Entries supplied section start

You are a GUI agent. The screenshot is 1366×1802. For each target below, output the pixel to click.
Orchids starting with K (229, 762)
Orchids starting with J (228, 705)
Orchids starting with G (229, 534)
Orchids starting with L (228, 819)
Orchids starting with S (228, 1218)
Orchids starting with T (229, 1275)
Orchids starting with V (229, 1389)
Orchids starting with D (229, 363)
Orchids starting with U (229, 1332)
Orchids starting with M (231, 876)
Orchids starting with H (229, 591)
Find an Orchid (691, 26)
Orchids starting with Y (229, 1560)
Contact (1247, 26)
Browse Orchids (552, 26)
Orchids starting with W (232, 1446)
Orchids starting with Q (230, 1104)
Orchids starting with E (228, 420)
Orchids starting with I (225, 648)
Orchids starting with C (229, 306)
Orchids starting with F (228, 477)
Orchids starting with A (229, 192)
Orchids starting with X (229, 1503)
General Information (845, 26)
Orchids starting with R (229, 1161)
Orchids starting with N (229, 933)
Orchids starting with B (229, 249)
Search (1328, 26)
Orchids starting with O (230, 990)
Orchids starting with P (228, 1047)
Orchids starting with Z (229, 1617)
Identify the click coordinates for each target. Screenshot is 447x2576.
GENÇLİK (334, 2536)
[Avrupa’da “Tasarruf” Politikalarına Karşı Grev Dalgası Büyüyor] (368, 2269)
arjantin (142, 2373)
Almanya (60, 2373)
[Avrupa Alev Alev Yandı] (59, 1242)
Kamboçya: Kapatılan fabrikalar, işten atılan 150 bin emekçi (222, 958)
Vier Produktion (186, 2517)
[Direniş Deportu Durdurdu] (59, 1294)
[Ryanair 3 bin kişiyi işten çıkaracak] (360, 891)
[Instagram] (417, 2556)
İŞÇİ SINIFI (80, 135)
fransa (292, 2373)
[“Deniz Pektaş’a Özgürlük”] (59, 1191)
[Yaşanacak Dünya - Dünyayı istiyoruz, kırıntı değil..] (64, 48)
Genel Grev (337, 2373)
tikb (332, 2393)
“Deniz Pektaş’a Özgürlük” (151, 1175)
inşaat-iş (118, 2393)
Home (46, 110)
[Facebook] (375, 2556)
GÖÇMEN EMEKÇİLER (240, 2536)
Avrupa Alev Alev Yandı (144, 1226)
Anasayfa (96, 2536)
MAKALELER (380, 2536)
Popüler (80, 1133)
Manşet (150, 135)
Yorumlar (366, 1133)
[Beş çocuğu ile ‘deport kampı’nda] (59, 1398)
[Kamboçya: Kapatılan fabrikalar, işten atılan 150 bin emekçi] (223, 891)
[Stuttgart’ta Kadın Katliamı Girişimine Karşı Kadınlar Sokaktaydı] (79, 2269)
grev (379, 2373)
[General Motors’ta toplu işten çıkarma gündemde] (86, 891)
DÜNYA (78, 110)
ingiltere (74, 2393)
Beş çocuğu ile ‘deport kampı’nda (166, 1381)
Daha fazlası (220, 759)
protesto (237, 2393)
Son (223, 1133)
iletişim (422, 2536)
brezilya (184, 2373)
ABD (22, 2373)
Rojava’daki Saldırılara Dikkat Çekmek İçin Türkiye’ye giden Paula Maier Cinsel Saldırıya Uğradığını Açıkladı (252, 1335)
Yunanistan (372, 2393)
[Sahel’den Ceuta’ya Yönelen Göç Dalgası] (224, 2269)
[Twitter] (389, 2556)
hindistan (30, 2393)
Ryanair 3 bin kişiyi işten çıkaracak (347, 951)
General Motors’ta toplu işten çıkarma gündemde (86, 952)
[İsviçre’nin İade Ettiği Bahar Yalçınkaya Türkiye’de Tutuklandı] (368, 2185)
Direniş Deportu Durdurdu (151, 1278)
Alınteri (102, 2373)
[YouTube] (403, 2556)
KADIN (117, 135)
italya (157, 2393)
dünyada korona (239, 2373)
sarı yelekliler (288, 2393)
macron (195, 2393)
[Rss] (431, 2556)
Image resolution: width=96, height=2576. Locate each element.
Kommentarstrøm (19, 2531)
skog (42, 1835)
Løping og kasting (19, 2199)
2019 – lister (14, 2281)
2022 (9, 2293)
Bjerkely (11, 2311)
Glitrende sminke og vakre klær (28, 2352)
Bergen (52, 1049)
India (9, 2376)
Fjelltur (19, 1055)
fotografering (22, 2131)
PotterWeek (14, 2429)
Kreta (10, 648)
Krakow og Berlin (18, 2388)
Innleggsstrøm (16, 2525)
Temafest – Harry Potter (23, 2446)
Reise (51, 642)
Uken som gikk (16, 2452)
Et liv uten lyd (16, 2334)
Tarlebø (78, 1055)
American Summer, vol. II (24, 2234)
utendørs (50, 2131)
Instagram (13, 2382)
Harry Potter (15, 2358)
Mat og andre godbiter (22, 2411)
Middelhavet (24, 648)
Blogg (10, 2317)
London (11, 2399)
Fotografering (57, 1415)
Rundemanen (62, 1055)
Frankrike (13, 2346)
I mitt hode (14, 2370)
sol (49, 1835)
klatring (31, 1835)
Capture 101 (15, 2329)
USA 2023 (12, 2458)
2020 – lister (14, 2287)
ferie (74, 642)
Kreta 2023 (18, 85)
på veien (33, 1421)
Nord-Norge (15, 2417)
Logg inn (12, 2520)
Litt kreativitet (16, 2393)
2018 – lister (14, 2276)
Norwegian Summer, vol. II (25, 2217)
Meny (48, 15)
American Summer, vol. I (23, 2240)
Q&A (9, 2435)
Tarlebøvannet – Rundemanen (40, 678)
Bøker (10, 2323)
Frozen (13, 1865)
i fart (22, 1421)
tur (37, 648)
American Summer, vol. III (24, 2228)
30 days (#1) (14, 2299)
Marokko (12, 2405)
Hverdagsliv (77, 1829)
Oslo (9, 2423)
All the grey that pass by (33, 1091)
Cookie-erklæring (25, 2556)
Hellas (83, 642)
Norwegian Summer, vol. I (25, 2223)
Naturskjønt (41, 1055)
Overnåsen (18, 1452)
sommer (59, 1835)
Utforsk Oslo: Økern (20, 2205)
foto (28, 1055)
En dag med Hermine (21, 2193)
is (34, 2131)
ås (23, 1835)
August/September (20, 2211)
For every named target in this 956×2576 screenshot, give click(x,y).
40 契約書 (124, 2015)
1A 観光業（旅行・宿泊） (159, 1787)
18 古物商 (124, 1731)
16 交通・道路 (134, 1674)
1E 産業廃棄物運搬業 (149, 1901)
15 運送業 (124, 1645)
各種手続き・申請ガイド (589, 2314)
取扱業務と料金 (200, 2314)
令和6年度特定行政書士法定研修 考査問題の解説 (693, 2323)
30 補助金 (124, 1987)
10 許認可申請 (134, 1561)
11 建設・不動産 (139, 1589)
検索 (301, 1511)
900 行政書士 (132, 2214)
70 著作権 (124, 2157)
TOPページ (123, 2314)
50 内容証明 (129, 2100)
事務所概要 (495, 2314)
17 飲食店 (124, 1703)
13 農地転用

Entries supplied section end

— What to produce —
Which lines in the records above contain the string "Yandı"? Copy them.

— Answer for the task —
[Avrupa Alev Alev Yandı] (59, 1242)
Avrupa Alev Alev Yandı (144, 1226)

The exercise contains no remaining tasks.